MARTA board members are to decide today whether to move forward with plans for its first major expansion since it ran rail to North Springs in 2000. They have to find an estimated $1.6 billion to lay nearly nine miles of track.
How would the agency, which is currently relying on reserve funds to avoid more service cutbacks, create what is called the Clifton Corridor?
First, MARTA officials stress this is a plan to run light rail from the Lindbergh Center station southeast to the Avondale rail station. It still has years of environmental and engineering studies — and possible cost changes — before construction could start, if funding is located.
Second, the project would get a $700 million jump-start if voters approve the regional 1 percent sales tax for transportation July 31, which would fund the first phase of the line, from the Lindbergh station to the job center around Emory University and the Centers for Disease Control and Prevention in DeKalb County. That is how much is earmarked for Clifton Corridor light rail — and it will give the agency more clout to seek federal grants.
No sales tax passage means MARTA would have to come up with hundreds of millions of dollars to be competitive for federal grants. The Federal Transit Administration often requires the local transit authority to pay 50 percent of the larger rail projects, according to the grants listed on the FTA website.
Depending on your point of view, the project promises to be a boon to the corridor or a boondoggle.
Tom Woodward, president of the Lindbergh LaVista Corridor Coalition, said the project is badly needed to relieve traffic congestion and give residents a transit option other than car or bus. He said neighborhood groups lobbied for the first phase of the light rail that largely follows the CSX railroad corridor to run mostly underground and on elevated rail instead of on streets. He hopes that the design will stay subterranean, except for a small amount on Clifton Road, during the next phases of the planning.

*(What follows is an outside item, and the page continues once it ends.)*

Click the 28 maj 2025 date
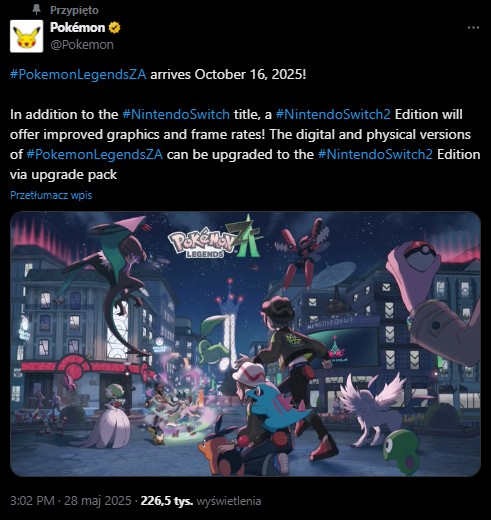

"I would expect opposition if it comes back any other way," he said. "It is lot less intrusive underground. We feared that a surface rail would end up taking property and end up damaging our property values."

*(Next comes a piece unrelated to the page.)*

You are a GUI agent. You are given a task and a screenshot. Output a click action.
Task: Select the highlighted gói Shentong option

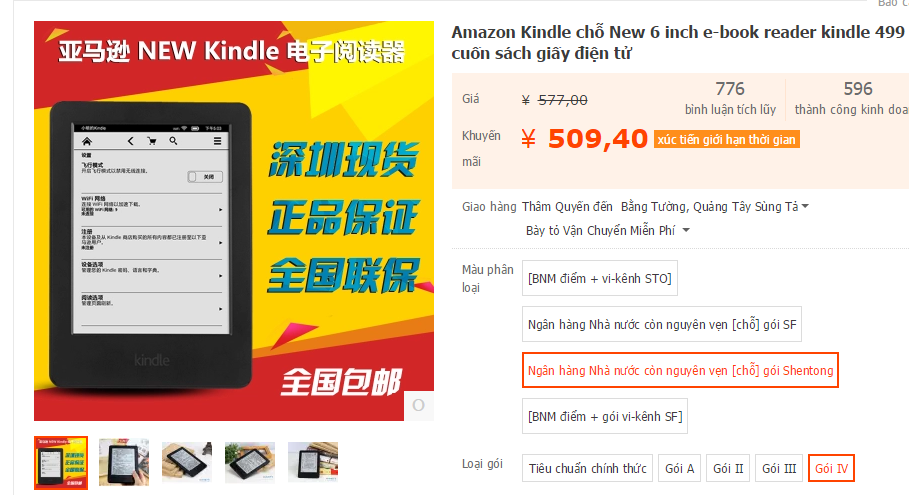coord(680,370)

Barbara Payne, executive director of the Fulton County Taxpayers Foundation, said she became a fan of light rail while riding it when she lived in Portland, Ore. But the tax hawk said the whole project still made her nervous when it came to such a massive financial commitment.

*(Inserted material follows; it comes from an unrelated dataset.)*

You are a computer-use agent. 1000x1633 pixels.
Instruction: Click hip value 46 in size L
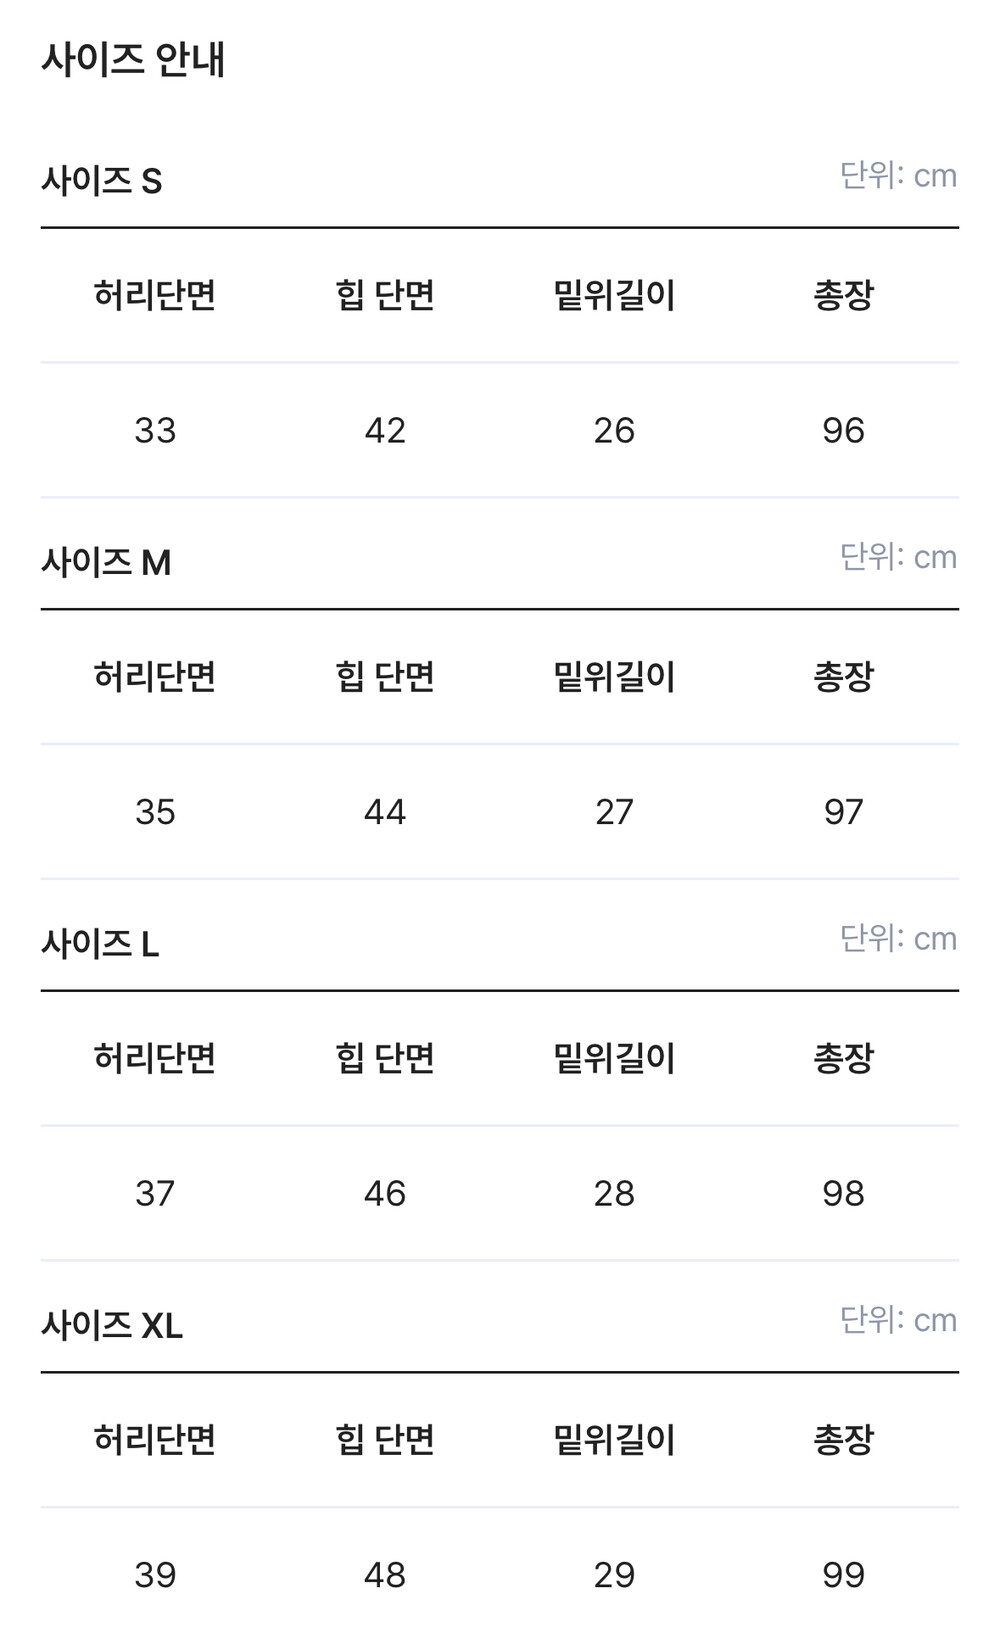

"When it comes to light rail, it becomes an issue about ridership and feasibility for us," she said. "When you start talking about the cost, we start backing up and wonder can we be sure people will use it? And you really don't know until the project is completed and that is the rub."
Cost: At $133 million a mile, the project rivals heavy rail in cost because the engineering requires two elevated sections and three underground sections from Lindbergh to Emory University, which is the first leg. If MARTA negotiates with CSX railroad to use its right-of-way, it could be significantly cheaper, depending on how much the railway would charge for access. But MARTA officials are skeptical they can negotiate a workable arrangement. Also, neighborhood groups largely preferred the light rail line — which could have as many as eight trains an hour — tunnel under the CSX rail and private property, officials said. The rail line will also operate for about a mile in the median of Clifton Road. If the second phase — from Emory to the Avondale station — is developed, the project proposes to use the medians of Scott Boulevard, North Decatur Road, DeKalb Industrial Way and North Arcadia Avenue.
Use: MARTA is projecting 17,500 boarding daily by 2030 and an expected 5,300 new riders who could board at eight stations, which could be increased to 11 stations. Average travel times to Emory/CDC would be 13 minutes from Lindbergh station or 43 minutes from Hartsfield-Jackson International Airport.
Risk: Cost overruns. Cost estimates for a light rail project in Denver went from $4.7 billion to $7.4 billion this year, according to a spokeswoman for the Denver rail expansion project. For the Clifton Corridor, cost estimates have already risen $600 million from a previous estimate of $998 million. In 1999, MARTA went back to Congress for an extra $26 million — a 7 percent overrun — to finish the line to North Springs.
Next steps: Environmental impact statement and preliminary engineering, which are necessary to apply for federal grants, then final design, then construction.
Finish line: If funding is available, the first phase at least could be done within a decade; if the board does not approve the plan for expansion, back to the drawing board.